Eventually, he went to work for a private doctor in Rodeo, where he stayed for many years. “I worked a lot, even Saturdays. I didn’t have to, but I did. I kept getting better and better.”
He had a son, born in 1979, and a daughter, born in 1984, becoming part of a large extended family as his brothers, who went into the carpet laying trade, all began raising kids as well.
He divorced in the late ’80s and remarried in 2000. He and Elvira, a retired seamstress, bought a home in Vallejo. He took that year off – the only one he ever did – to care for his mother when she was diagnosed with cancer. His father died in 1984. He took his mother to all her appointments and treatments.
Minor is philosophical about her eventual death. “She died at a normal old age, she was proud of me and her other children.”
Tragedy strikes
But his ordered world blew apart when, a few days after 9-11, on Sept. 16, 2001, his 27-year-old son, Jose Jr. (Joey) was shot and killed at a party at his own home in El Sobrante. He left four children and a widow.
Minor doesn’t like to talk about this time, except to say he took a few months off from work to attend the trial of his son’s killer. Every day. The killer was found guilty of manslaughter and sentenced to 11 years.
He didn’t feel justice was served by the verdict, but he found solace and oblivion as he practiced his craft. “My work requires concentration and that helped me. Temporarily.”
Eventually, it seemed a good idea to leave the East Bay. He had been working for a private doctor in El Sobrante and wanted a fresh start.

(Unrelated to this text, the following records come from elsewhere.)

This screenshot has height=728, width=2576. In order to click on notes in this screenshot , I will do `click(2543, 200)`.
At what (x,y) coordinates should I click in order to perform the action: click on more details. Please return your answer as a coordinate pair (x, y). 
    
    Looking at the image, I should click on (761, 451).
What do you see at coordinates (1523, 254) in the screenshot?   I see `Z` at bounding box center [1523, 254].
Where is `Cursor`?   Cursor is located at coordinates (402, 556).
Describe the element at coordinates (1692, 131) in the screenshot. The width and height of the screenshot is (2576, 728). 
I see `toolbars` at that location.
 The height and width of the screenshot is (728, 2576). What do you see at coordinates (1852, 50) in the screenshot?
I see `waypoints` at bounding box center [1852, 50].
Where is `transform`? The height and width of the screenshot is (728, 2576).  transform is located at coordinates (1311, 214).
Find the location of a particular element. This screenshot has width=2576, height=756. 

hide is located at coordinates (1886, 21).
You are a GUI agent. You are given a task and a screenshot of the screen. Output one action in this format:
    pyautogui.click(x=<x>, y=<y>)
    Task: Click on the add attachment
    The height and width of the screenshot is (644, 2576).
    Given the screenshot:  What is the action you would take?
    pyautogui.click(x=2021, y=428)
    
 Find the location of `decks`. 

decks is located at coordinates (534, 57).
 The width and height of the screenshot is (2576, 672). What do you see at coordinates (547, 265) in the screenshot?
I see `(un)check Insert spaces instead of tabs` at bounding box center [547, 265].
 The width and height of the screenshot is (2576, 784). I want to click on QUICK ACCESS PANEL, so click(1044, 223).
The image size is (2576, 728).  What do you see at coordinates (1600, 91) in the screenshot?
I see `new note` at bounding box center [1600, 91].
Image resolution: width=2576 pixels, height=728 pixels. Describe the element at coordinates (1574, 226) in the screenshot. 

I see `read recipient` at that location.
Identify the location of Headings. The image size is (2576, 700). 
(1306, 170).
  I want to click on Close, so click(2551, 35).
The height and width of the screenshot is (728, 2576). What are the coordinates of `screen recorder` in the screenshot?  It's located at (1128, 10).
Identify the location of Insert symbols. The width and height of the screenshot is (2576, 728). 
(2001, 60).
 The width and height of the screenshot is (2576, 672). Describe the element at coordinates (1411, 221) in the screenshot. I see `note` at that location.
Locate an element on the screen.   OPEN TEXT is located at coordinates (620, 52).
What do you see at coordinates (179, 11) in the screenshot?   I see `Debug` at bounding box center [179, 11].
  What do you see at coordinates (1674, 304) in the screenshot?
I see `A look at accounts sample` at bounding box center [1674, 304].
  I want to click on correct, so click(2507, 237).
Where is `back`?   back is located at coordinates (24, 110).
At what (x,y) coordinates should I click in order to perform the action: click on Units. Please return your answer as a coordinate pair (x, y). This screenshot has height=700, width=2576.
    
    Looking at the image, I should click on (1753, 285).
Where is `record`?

A friend in the optical business told him about an opening at the office of Dr. Bruce Stamper, a long-established private practice in San Francisco. “I met Dr. Stamper for lunch, it wasn’t even a real interview, more of a conversation, and he hired me immediately.”
That was almost 18 years ago, and he has since developed his own clientele. And, he now makes $25 an hour. He makes the glasses there at the office; they are not sent out as they are by many optometrists.
“I get the prescription, create the finished eyeglasses, ensure they come out right, then I fit them, then I make all the adjustments. Customers like that I take a lot of time to get their lenses right.”
Besides work, his passion is fishing, especially at Pt. Pinole on San Pablo Bay. He has eight grandkids – four from his daughter who lives in Fairfield, and four from Joey – and loves attending the younger one’s baseball games.
At 70, he thinks about retiring, but not this year. Not next year. “My hands are still steady, but I do get more tired by the second half of the day.“ He pauses and looks around his workbench.
“The customers are so appreciative, and it’s just a great place to work. It’s still worth getting up at 4:30 in the morning.”
Said Dr. David Stamper: “He has an enormous patient fan club spanning decades who not only adore his white lab coat and genuine warm smile but trust no hands more with their glasses.”